**Problem**
Recast the part of the items below that opens with the line containing "At what coordinates should I click to accomplish: Select" and runs through the end of the items as a JSON list of strings, one string per line, with blank lines dropped. Leave the pictures out of your answer.

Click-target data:
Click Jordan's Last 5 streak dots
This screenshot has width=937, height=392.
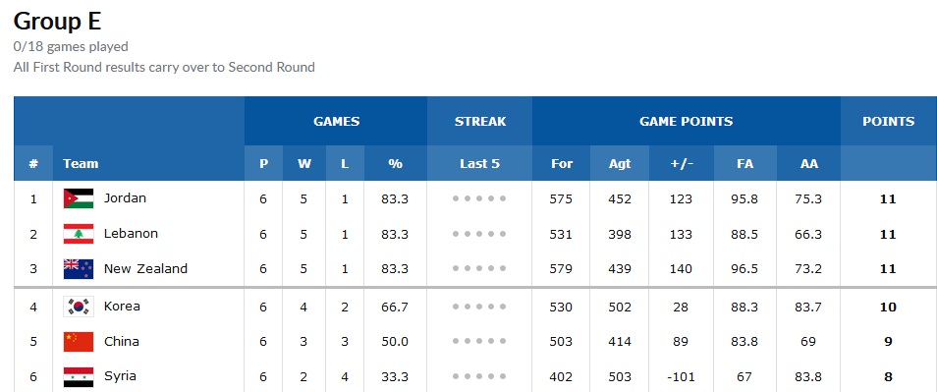pyautogui.click(x=479, y=198)
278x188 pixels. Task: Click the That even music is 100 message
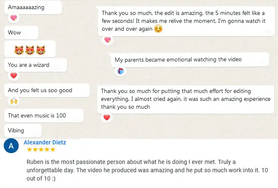[37, 115]
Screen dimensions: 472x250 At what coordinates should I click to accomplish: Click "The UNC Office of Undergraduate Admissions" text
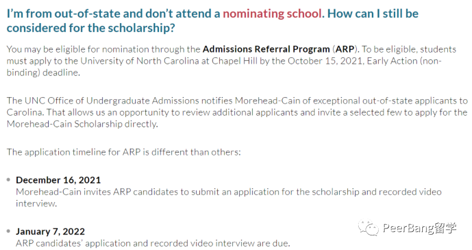103,100
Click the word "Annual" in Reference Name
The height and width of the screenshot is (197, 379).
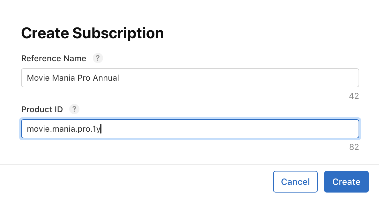106,78
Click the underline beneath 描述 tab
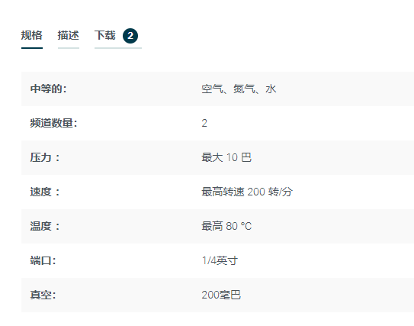414x326 pixels. click(x=69, y=48)
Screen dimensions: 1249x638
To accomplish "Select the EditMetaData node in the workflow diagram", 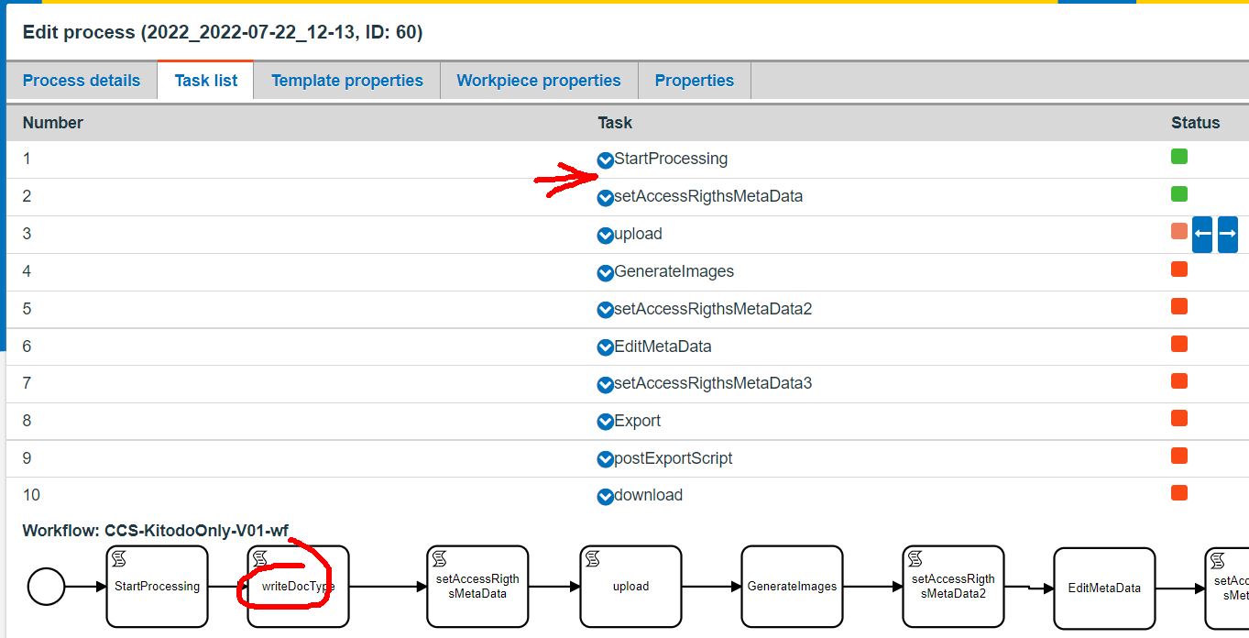I will [1103, 587].
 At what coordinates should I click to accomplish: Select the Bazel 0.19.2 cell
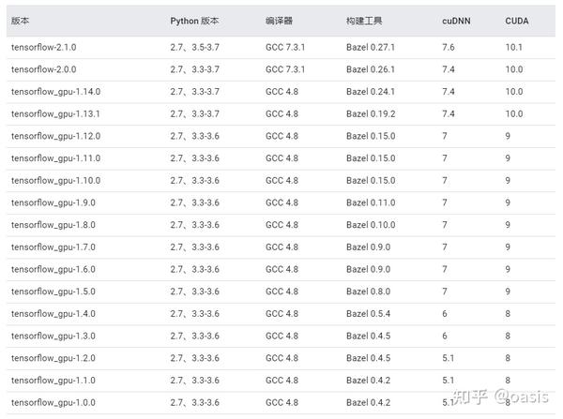pos(371,114)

**Reply to the exercise**
[
  " At what coordinates should I click to accomplish: Select the Bazel 0.19.2 cell",
  "pos(371,114)"
]